El silbato del árbitro detiene la acción. Dracu aprovecha para acercarse al área de juego. Susurra algo ininteligible, pero no para el Pelado, que camina hacia el centro habiendo entendido muy bien la directiva que le han dado. Caipiriña va hacia el centro, el Flaco retrocede y el Zurdo y Changuito se mueven dos pasos a la derecha.
Ese desgraciado momento, que lo dejó entre la vida y la muerte, también fue el comienzo de algo diferente. Que adquirió sentido mucho tiempo después, cuando recuperó la libertad y se encontró con un sacerdote que acababa de llegar a la villa. Dracu recuerda muy bien aquella sofocante tarde de enero de 2014. Una especie de undécima hora en su vida. El sacerdote lo invita a un campamento en la costa atlántica con otros jóvenes. Allí, frente al mar de San Clemente, en un momento de descanso, empiezan a hablar sobre qué se puede proponer a los jóvenes que pasan el tiempo vagando por las esquinas, expuestos a la droga, al alcohol, a las incursiones de las bandas. Se habla de un futuro club deportivo. El deporte atrae, aún a los más desenfrenados, a los que ya van por mal camino, a los que casi tienen un pie en la tumba. Es una escuela de vida formidable, insiste el sacerdote, que ya ha experimentado su eficacia en otra zona marginal de Buenos Aires.
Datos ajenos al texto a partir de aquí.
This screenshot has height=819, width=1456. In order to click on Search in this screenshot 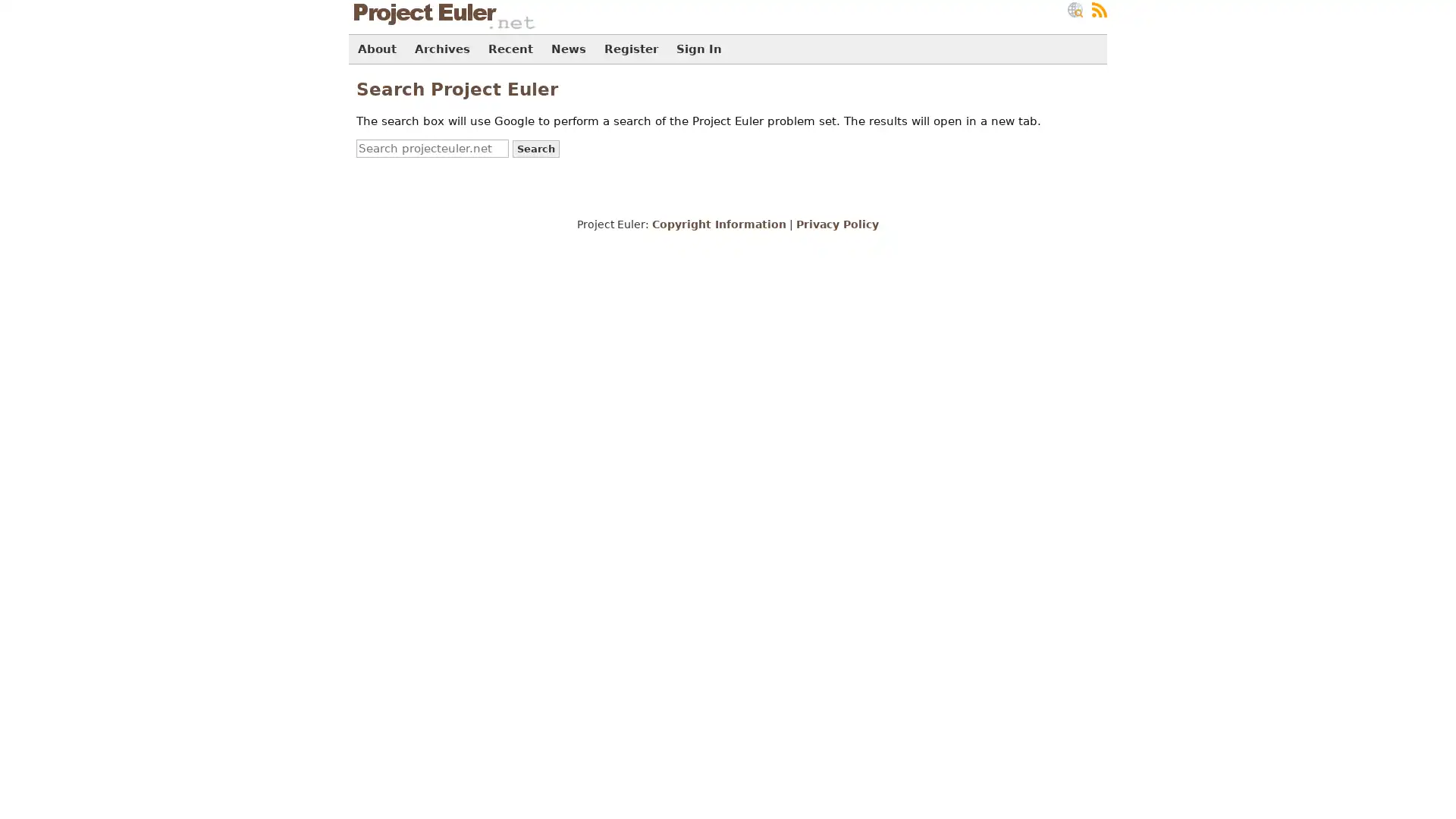, I will do `click(535, 149)`.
El gol llega en el segundo asalto. Esta vez es el Pelado el que tira al arco desde poca distancia, después que Caipiriña le pasó la pelota. Dracu estalla de felicidad. La silla de ruedas se balancea bajo el peso de su mole enloquecida.
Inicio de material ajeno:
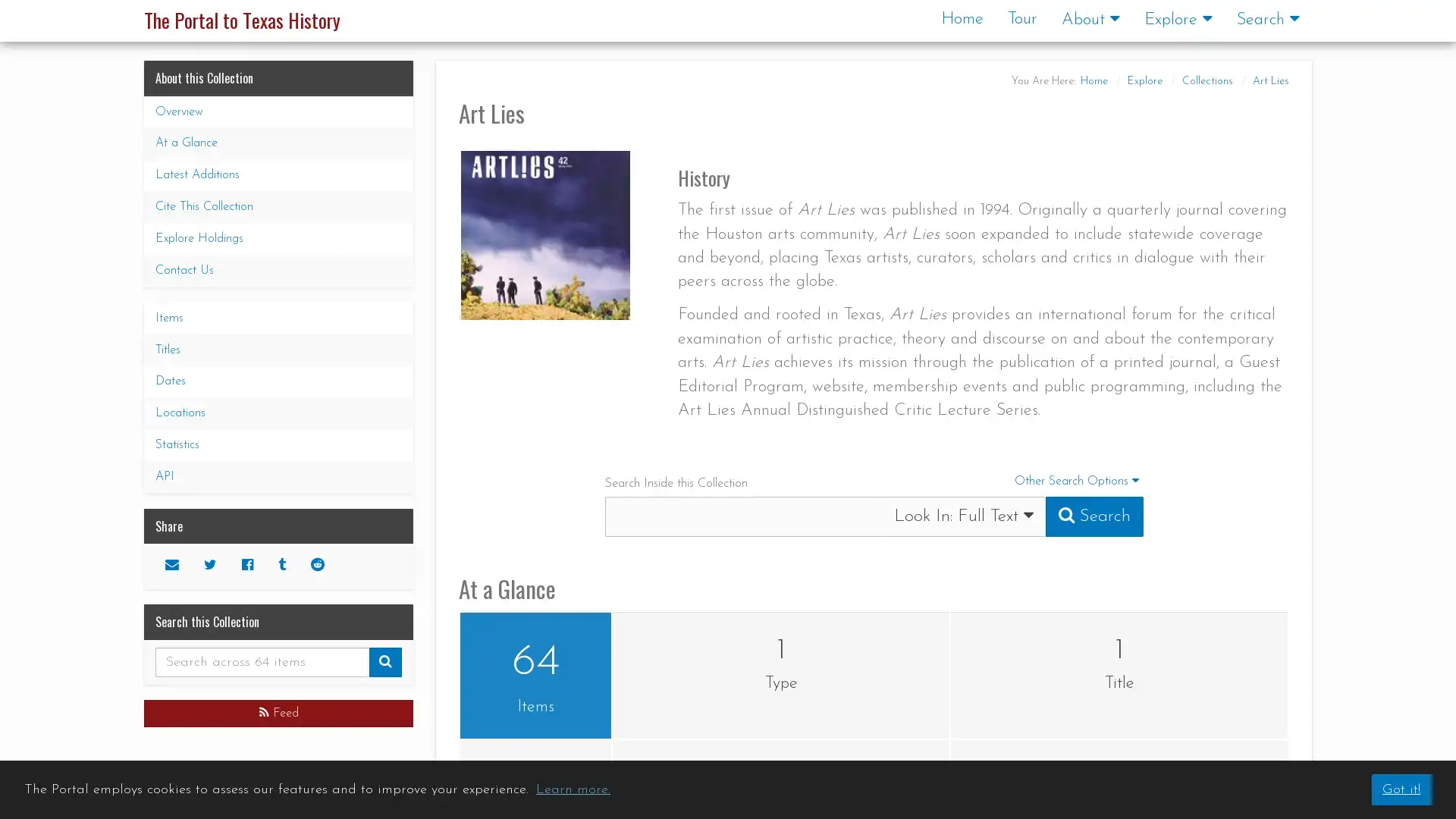 This screenshot has width=1456, height=819. Describe the element at coordinates (1094, 516) in the screenshot. I see `Submit Search Query` at that location.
Desde entonces, desde aquel campamento a la orilla del mar, entre las ruinas de una iglesia a cien metros de la playa, la misión de Dracu es impedir que otros muchachos de la villa tomen el mismo camino, el viejo, el de robos, violencia y droga. No siempre lo ha conseguido, algunas historias terminaron mal, a algunos se los volvió a tragar la calle, el paco, el dinero fácil; algunos terminaron de nuevo ante el juez de menores o detrás de las rejas de una cárcel, pero otros muchos entregaron sus mejores esfuerzos al club deportivo y a los entrenamientos que él dirige. Lo hace metódicamente, los convoca todas las tardes en un campito polvoriento en el límite de la villa, arrancado a su destino de basural.
La pelota está en la mitad de la cancha, los muchachos de Dracu retoman posiciones en el mediocampo. El silbato del árbitro vuelve a poner a todos en movimiento. También a Dracu, que ahora conversa con el masajista previendo las primeras lesiones musculares por el esfuerzo prolongado.
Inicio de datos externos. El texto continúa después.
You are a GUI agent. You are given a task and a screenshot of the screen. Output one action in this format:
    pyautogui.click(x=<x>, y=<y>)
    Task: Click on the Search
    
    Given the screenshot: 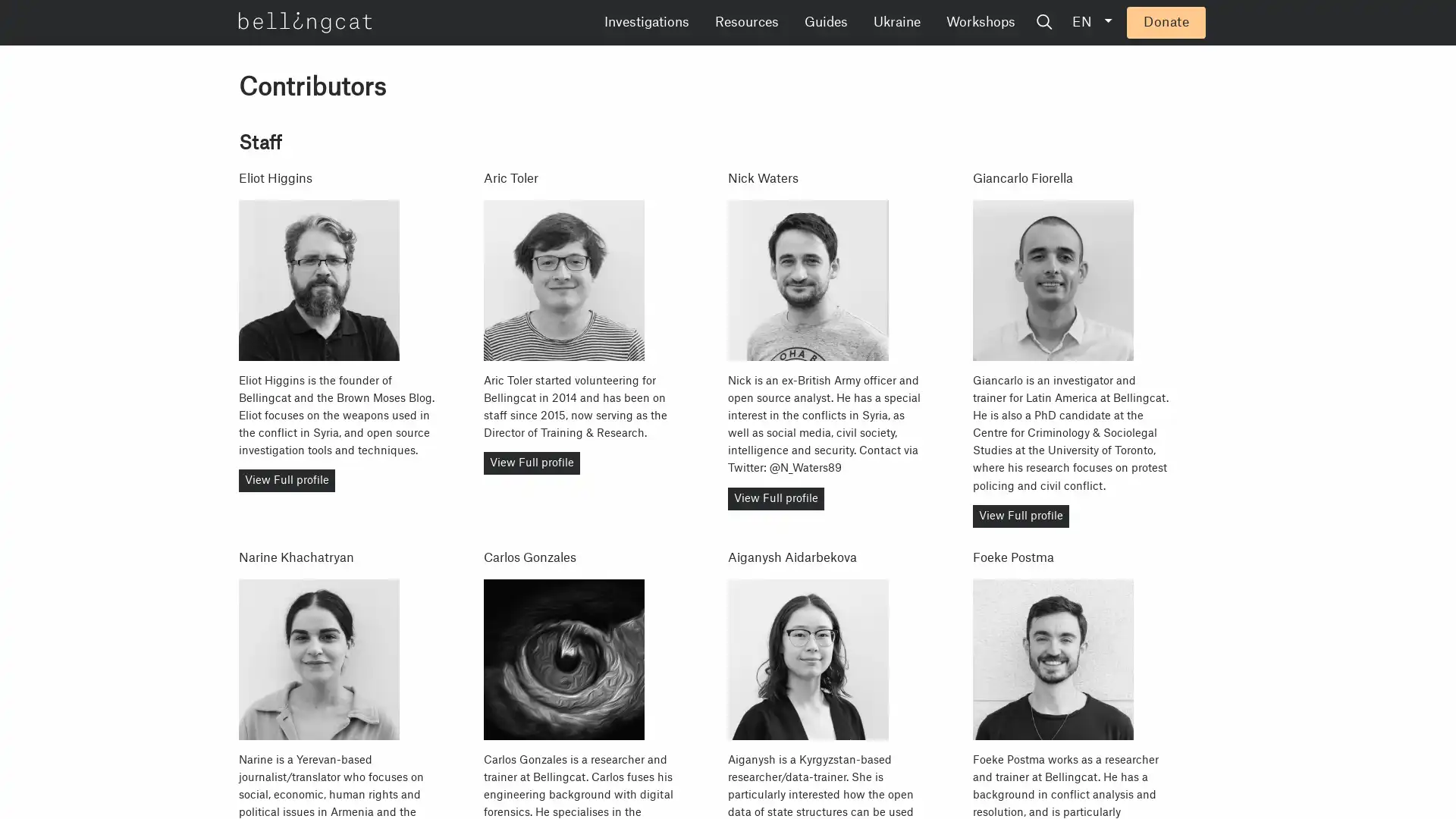 What is the action you would take?
    pyautogui.click(x=1159, y=23)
Con entrenamiento, disciplina y trabajo de equipo llegan las primeras satisfacciones. Dos veces consecutivas Dracu llevó a sus muchachos al mítico estadio de Boca, Alberto José Armando, universalmente conocido como La Bombonera. Clasificaron primero y segundo en un torneo de clubes deportivos como el suyo. Inolvidable la tarde del 12 de diciembre de 2017, día dedicado a los enloquecidos fanáticos xeneizes de un Maradona que todavía estaba vivo. En el templo de Boca Jr. se juega la final de un campeonato de equipos de barrios populares de Buenos Aires y sus alrededores. El estadio está colmado, vibrante de cantos y de fiesta. Quince colectivos de villeros van a aplaudir a los muchachos de Dracu. Otras decenas de miles se unen a ellos en una tarde inolvidable que terminó en el podio.